What happens next is… well, something people associated with the film have tried to keep quiet. Frankly, that’s a bit absurd, as the material in question is the premise of the film, not a spoiler. Trailers will eventually give some of it up. But I’ll play along, because doing so is a fun exercise.
To be circumspect: This isn’t a romantic comedy, nor a weepy drama. Unusual, clever, and bitterly funny, The One I Love seeks to expose the impulses that can stall a relationship, or foster growth. While the idea’s deepest potential is not exploited, Duplass and Moss — very nearly the only actors in the movie — perform with nicely-pitched intensity and utter command of their craft. If this had premiered earlier in the Sundance schedule it might have become the must-see film of the fest; the late debut doesn’t change the fact that it is among this year’s early standouts.
As the couple explores the grounds of the country retreat, each experiences things that seem unrealistic, if not downright insane. Oddities are first written off as the product of wine and weed-fueled imaginations. They’re soon enmeshed in a situation that exposes many of the hurdles in their path, but which also complicate the relationship in very unexpected ways.
Writer Justin Lader seems more fascinated with the mechanics of his plot device than in digging deep into questions of desire, compromise, and jealousy. One must accept a fairly outlandish explanation buried within the film’s little mystery box, and one or two associated hanging plot threads. But the mechanisms of the story, and the concept behind them, do act as gears in a clockwork metaphor that illuminates what each person really prizes, and how well they know their own desires. In that respect, Lader has come up with something good.

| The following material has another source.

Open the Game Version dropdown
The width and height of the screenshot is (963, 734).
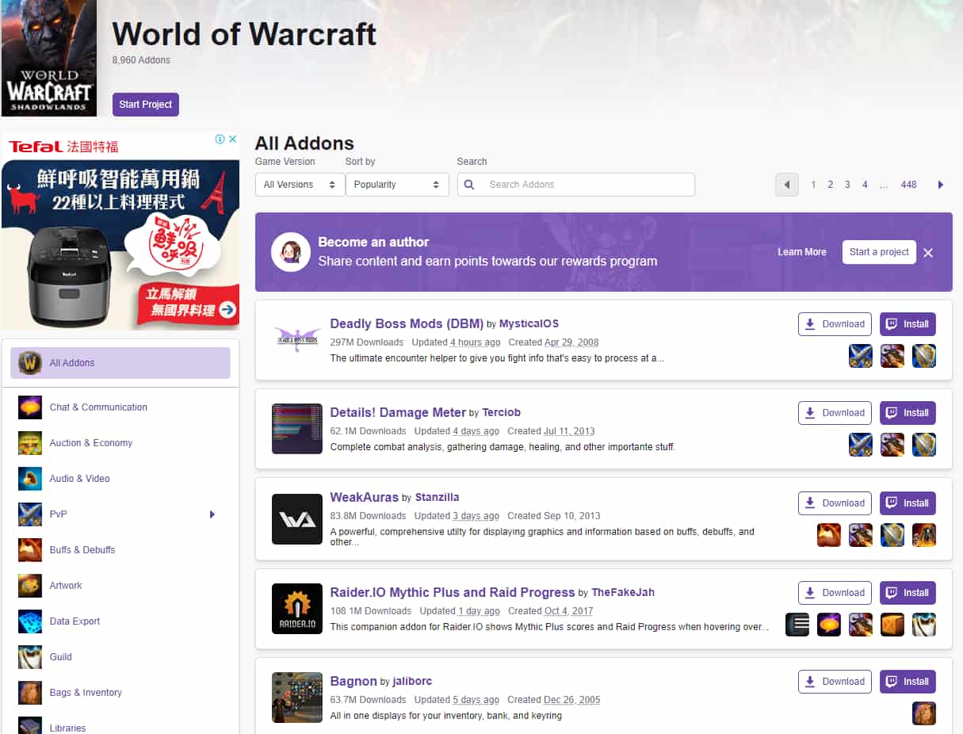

Once the setup was in motion, I hoped to see the film metaphorically cracking open the characters’ heads like pumpkins in order to dredge up great handfuls of psychic goo. Instead, the conflict develops as a shadowy farce that favors half-truths told for comic effect and the simple development of the strange premise rather than serious soul-searching. Fortunately, the comedy works and the whole construct is consistently entertaining, even if this is a somewhat flimsy therapy session. (It’s easy to imagine an early ’70s version from Woody Allen, with under-cranked characters scampering about leaving shattered remnants of the fourth wall in their wake.)
A tendency to stay in the shallow end of the emotional pool isn’t a terrible detriment, however, because Moss and Duplass unleash impressive technical skill, conveying volumes in any single look. Explaining precisely how they’re so effective would be revealing; you’ll have to trust that thirty minutes after the title card you’ll see it all in action.
The One I Love seems tailor-made for the modern Sundance audience as it fuses three or four common festival genres in a compact, unforgettable story. The exercise never feels cynical because the script is keeps the character predicaments firmly in focus, even when hewing towards genre technicalities. Debut director Charlie McDowell ingeniously navigates the film’s trickier technical aspects without losing sight of the emotional core. A stinging final shot ensures that the film’s questions will haunt viewers after the credits roll.
/Film rating: 8 out of 10
[RADiUS-TWC picked up the film towards the end of Sundance, and plans a 4th quarter 2014 release. With any luck, that might result in a slightly less generic title; while The One I Love is appropriate, it is also so cautiously non-specific.]